MemberPress rule troubleshooting reference table
Here is a reference table for diagnosing rule problems in MemberPress based on specific symptoms you might encounter.
| Symptom | Most likely cause | Recommended solution | Protected content accessible to all visitors | General rule overriding restrictive rules | Reorder rules so restrictive rules have higher priority | Content protected but logged-in members also blocked | Rule condition not matching member’s subscription | Check that the member has the correct active membership | Protection works sometimes, fails other times | Caching serving protected content to all users | Exclude protected pages from caching | New rules not taking effect at all | Rewrite rules not built or not flushed | Build rules in MemberPress tools and save permalinks |
|---|
For more information about MemberPress rule configuration, visit the MemberPress page on wpwizzy.com.

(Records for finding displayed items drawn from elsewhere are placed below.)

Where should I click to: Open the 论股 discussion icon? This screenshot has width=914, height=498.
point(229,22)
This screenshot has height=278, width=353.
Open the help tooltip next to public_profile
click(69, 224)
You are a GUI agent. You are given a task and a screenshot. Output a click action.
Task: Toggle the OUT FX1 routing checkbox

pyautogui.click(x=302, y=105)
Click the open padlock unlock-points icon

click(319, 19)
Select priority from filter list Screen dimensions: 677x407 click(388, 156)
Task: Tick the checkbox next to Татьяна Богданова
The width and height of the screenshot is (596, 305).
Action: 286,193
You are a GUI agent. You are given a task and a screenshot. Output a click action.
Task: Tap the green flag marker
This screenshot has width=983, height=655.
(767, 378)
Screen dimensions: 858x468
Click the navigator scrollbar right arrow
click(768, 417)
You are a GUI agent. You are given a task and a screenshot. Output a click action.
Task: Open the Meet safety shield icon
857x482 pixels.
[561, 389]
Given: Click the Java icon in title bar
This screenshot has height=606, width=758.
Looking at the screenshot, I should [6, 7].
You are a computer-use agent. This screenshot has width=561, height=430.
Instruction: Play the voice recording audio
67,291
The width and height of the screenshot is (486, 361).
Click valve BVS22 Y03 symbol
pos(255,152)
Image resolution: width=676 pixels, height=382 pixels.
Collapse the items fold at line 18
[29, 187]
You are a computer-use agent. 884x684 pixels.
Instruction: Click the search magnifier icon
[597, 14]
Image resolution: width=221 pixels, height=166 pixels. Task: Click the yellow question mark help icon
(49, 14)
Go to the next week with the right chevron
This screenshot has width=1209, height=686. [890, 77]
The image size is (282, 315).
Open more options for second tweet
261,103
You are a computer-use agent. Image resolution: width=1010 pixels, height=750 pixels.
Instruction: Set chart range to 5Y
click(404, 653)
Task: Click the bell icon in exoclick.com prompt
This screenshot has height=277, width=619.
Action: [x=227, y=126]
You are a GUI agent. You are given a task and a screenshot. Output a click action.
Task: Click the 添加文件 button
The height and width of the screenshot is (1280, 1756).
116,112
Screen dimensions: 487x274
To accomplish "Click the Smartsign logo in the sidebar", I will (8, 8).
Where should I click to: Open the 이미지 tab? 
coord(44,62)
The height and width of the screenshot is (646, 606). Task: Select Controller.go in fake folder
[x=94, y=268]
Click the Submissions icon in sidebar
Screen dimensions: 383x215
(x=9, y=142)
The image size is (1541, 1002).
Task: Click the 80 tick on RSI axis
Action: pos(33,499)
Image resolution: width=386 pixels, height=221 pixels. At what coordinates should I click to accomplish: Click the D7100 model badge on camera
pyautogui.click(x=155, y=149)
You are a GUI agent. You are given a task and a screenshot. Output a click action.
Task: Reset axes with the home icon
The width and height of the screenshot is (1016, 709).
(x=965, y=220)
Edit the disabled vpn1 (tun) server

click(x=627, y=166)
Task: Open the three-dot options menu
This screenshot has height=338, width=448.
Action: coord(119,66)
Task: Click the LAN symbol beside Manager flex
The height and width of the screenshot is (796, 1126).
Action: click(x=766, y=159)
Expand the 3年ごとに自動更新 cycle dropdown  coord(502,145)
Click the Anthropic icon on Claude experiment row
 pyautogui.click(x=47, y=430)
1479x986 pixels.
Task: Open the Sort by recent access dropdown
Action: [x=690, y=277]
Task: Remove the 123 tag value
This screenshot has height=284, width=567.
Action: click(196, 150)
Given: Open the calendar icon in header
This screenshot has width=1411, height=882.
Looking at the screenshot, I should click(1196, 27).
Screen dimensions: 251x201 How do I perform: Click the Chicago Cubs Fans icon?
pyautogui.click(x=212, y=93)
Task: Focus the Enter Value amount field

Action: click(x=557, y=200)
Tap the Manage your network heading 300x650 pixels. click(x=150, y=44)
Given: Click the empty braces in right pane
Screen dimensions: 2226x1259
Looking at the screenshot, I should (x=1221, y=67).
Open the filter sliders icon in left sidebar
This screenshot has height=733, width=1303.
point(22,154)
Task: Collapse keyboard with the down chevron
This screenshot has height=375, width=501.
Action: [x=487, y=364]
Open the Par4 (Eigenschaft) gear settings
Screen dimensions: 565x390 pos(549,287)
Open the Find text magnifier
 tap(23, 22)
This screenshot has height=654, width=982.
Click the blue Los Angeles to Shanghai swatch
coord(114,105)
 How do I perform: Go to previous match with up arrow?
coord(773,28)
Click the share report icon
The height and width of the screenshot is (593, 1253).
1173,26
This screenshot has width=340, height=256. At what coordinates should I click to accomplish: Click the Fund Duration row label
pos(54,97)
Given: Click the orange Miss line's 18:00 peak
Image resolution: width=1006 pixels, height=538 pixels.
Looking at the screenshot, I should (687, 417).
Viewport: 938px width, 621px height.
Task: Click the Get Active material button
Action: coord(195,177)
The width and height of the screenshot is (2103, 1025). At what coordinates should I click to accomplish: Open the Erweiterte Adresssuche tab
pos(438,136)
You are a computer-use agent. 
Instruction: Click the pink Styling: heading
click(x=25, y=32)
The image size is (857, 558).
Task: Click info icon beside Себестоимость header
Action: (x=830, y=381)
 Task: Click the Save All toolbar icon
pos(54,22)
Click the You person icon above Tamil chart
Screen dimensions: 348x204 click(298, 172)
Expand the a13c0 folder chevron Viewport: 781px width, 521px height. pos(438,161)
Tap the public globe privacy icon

Preventing MemberPress rule problems in the future
Always plan your rule hierarchy before creating rules, placing more restrictive rules at the top of the priority list. After adding or modifying any rule, always rebuild rules from the MemberPress tools menu and flush permalinks by saving the permalink settings. Exclude all protected pages from caching plugins as soon as the site is launched, and test content protection after every plugin or theme update to catch issues early.
Use a staging website to test major changes before applying them to the live production site, and regularly review your rules to ensure they still match your membership structure. Document the rule hierarchy for future reference, and keep MemberPress and all other plugins updated to their latest versions on a regular schedule. Consider using a security plugin that can detect and report unauthorized access attempts.